Reste une paire de points qui font tiquer. On a un peu l’im­pres­sion qu’a­près quatre épi­sodes cen­trés sur le réa­lisme, les auteurs se libèrent de cette exi­gence et se mettent à faire du ciné­ma : les deux der­niers souffrent de petites inco­hé­rences. Ou bien est-ce le moment où la pro­duc­tion a eu le feu vert pour la deuxième sai­son, et où les scé­na­ristes se sont dit « Okay, on boucle pas cette année, faut délayer et lais­ser une fin ouverte » ?

Jérémy Nadeau (observateur) et Nina Meurisse (tireuse)
— Dis, Nina, tu crois pas qu’on devrait se mettre com­plè­te­ment sous le filet de camou­flage ?
— Te fais pas chier, dans quelques épi­sodes je le lais­se­rai car­ré­ment sur le sac.
- cap­ture d’é­cran Prime Video

L’exemple le plus frap­pant, c’est Nina, qui se place en appui dans la mon­tagne pen­dant que ses cama­rades visitent un vil­lage où, peut-être, un enne­mi pour­rait pas­ser on sait pas quand. Alors qu’elle est seule, qu’elle sait qu’elle va l’être pen­dant des heures, et qu’elle doit abso­lu­ment res­ter inaper­çue, elle ne prend pas la peine d’é­ta­ler le camou­flage qu’elle porte sur son sac à dos depuis cinq épi­sodes. Et quand on voit dans son viseur la suite des évé­ne­ments, une tête fait un peu plus de deux gra­dua­tions du sta­di­mètre. Un rapide cal­cul montre donc qu’elle est à une cen­taine de mètres maxi­mum, après avoir cra­pa­hu­té dans la mon­tagne pen­dant des dizaines de minutes…
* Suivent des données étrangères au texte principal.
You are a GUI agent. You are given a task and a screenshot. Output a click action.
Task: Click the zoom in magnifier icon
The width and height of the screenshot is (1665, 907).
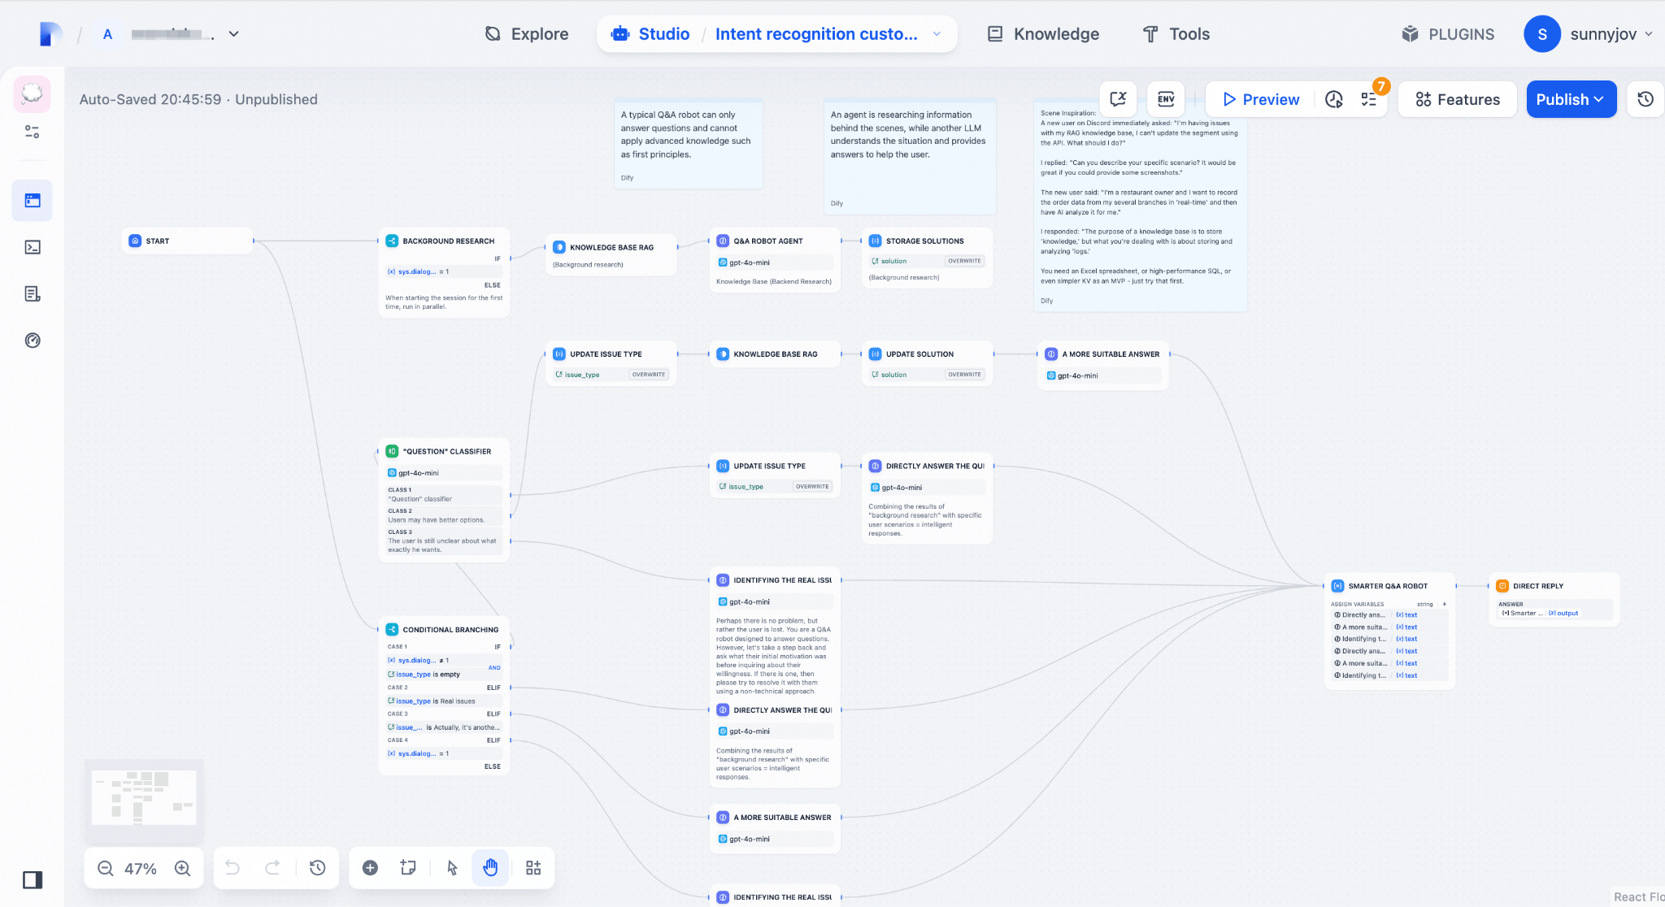[x=183, y=868]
On peut aus­si ajou­ter des casques reti­rés à des moments où ils pour­raient encore ser­vir et où ils ne vont qu’en­com­brer, des sacs qui bal­lottent avec l’i­ner­tie d’un truc d’une quin­zaine de kilos et non d’une soixan­taine, des petits détails de ce genre. Rien de dra­ma­tique, certes, mais les pre­miers épi­sodes nous ayant habi­tués à un style qua­si jour­na­lis­tique, il est sur­pre­nant de voir ces pétouilles dans les deux derniers.

Assaut sur un camp d'entraînement de l'ÉI
Des gosses ? Non, des gens avec des Kalash qui nous tirent des­sus et qui apprennent à poser des bombes. — pho­to Sife Elamine pour Mandarin Télévision

Reste que pour l’es­sen­tiel, Cœurs noirs est une série effi­cace, qui montre sans fard des gens qu’on voit rare­ment dans l’au­dio­vi­suel fran­çais (alors que la télé­vi­sion et le ciné­ma anglo-saxons se sont empa­rés des forces spé­ciales il y a des lustres, au point qu’on se demande presque s’il y a plus de SEAL et de SAS à l’é­cran ou dans les armées). Bien construite, bien fil­mée, bien inter­pré­tée, elle ne fait ni dans la déli­ca­tesse ni dans le trai­té de droit inter­na­tio­nal, mais elle a tout pour deve­nir une réfé­rence pour les ama­teurs du genre.

  1. Qui avait aus­si fil­mé Daryl Dixon, où j’a­vais noté la pho­to par­mi les très très bons points.